§ **What is expected**
Which lines run from the one containing "You are a computer-use" through the end of the data? Write them out exactly, with the pictures left out.

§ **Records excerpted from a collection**
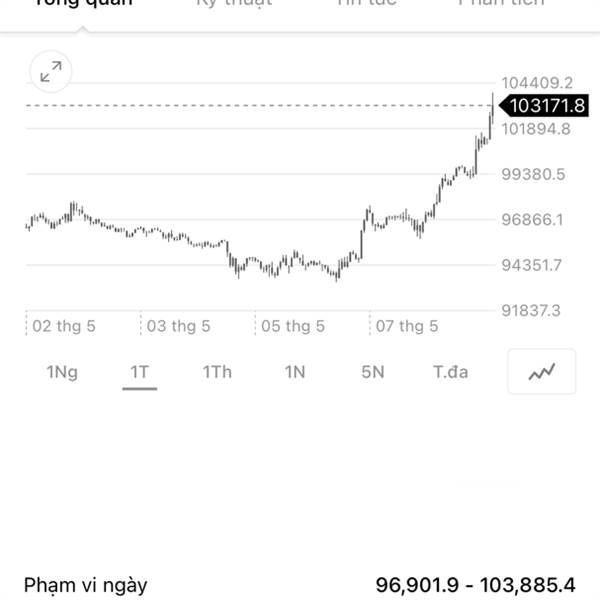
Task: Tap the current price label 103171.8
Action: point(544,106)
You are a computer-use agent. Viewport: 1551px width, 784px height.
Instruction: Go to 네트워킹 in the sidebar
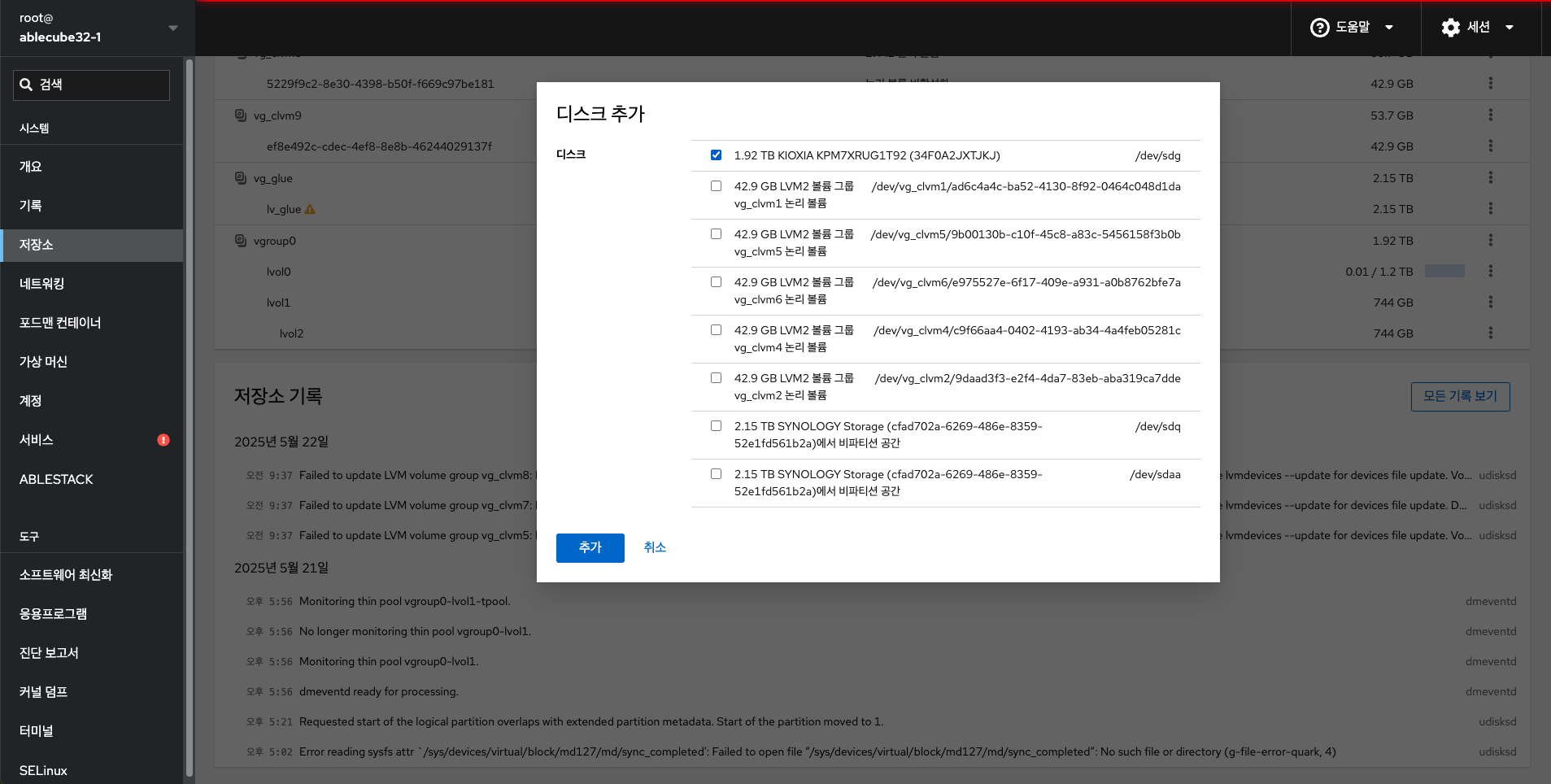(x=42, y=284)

§ **Answer**
You are a computer-use agent. Viewport: 1551px width, 784px height.
Instruction: Go to 네트워킹 in the sidebar
(x=42, y=284)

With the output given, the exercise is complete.